Rape and sexual assault reports 'rise tenfold' at UK universities with Cambridge University in spotlight

Olivia Tobin

Allegations of rape and sexual assault have risen tenfold at UK universities, with Cambridge seeing some of the highest claims, an investigation has revealed.

The number of allegations made to universities per year rose from 65 in 2014 to 626 in 2018, Freedom of Information requests by Channel 4 News show.

The investigation found the University of East Anglia had the highest number of reports, followed by Cambridge University.

The UAE had 281 reports since 2014, while Cambridge received 165 in the last three years. The University of Birmingham also recorded 87.

It is feared that this could be the “tip of the iceberg” as campaigners warn that universities are not equipped to with the flood of complaints and risk leaving a “generation betrayed”.

The Crown Prosecution Service and Police strongly encourage victims to come forward and report crimes.

Each university stressed that the number of reports included historic allegations, many of which may have occurred off campus and did not reflect the number of incidents at the universities themselves.

The investigation found a Cambridge student had felt let down after she said her college told her alleged attacker when she grew frustrated at their response and called the police.

Senior Pro-Vice-Chancellor (Education) Professor Graham Virgo, of Cambridge University, said: “It was exactly this kind of case that made us push for a change in the sector four years ago. Before that, universities were directed to refer such cases to the police. Now, victims retain the option to go to police, but we can investigate and take action ourselves.

“The reason Cambridge made this and other big changes – including launching an anonymous reporting tool (from where most of these numbers come) – is that we know how difficult it is for students to report such incidents.

“That is why we make public the number of anonymous reports we receive. That is also why two years ago, with student support, we launched our ‘Breaking the Silence’ campaign to encourage awareness and reporting.

“I know from listening to students that no matter how well an investigation is handled it can be an extremely difficult experience. We are doing everything we can to make sure students feel supported.

“Sexual harassment is an issue for all universities, and for society – 1 in 4 UK women between the ages of 16 and 24 are subjected to some form of sexual violence. It is one of the most underreported crimes as a result of stigma and victim blaming attached to it. We have to continue to address this and we will.”

A Department for Education spokesman told the Telegraph: “Sexual violence and harassment is disgusting.
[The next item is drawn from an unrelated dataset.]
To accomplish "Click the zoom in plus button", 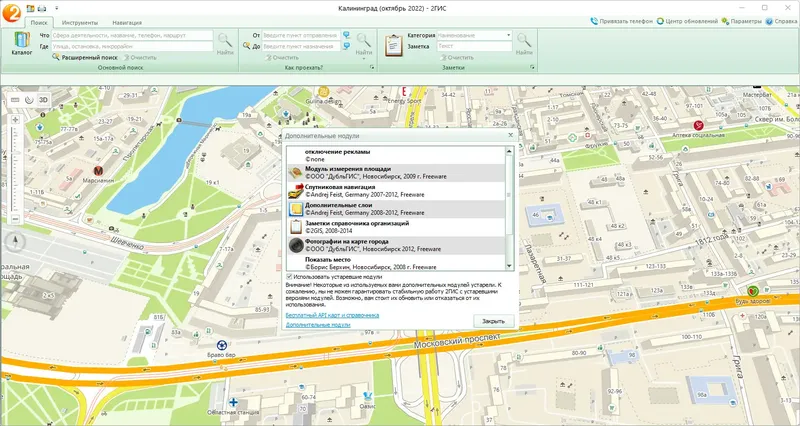I will click(15, 119).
It can have a devastating impact on victims and is completely unacceptable – they should always be reported so action can be taken.

“That’s why we asked Universities UK to establish a specific taskforce to tackle Sexual violence and harassment and tasked the Office for Students (OfS) to work with institutions to implement its recommendations.

“Additionally, the OfS and its predecessor body have invested £4.7m to support projects focussed on tackling sexual and gender-based violence, online harassment and hate crime in higher education.”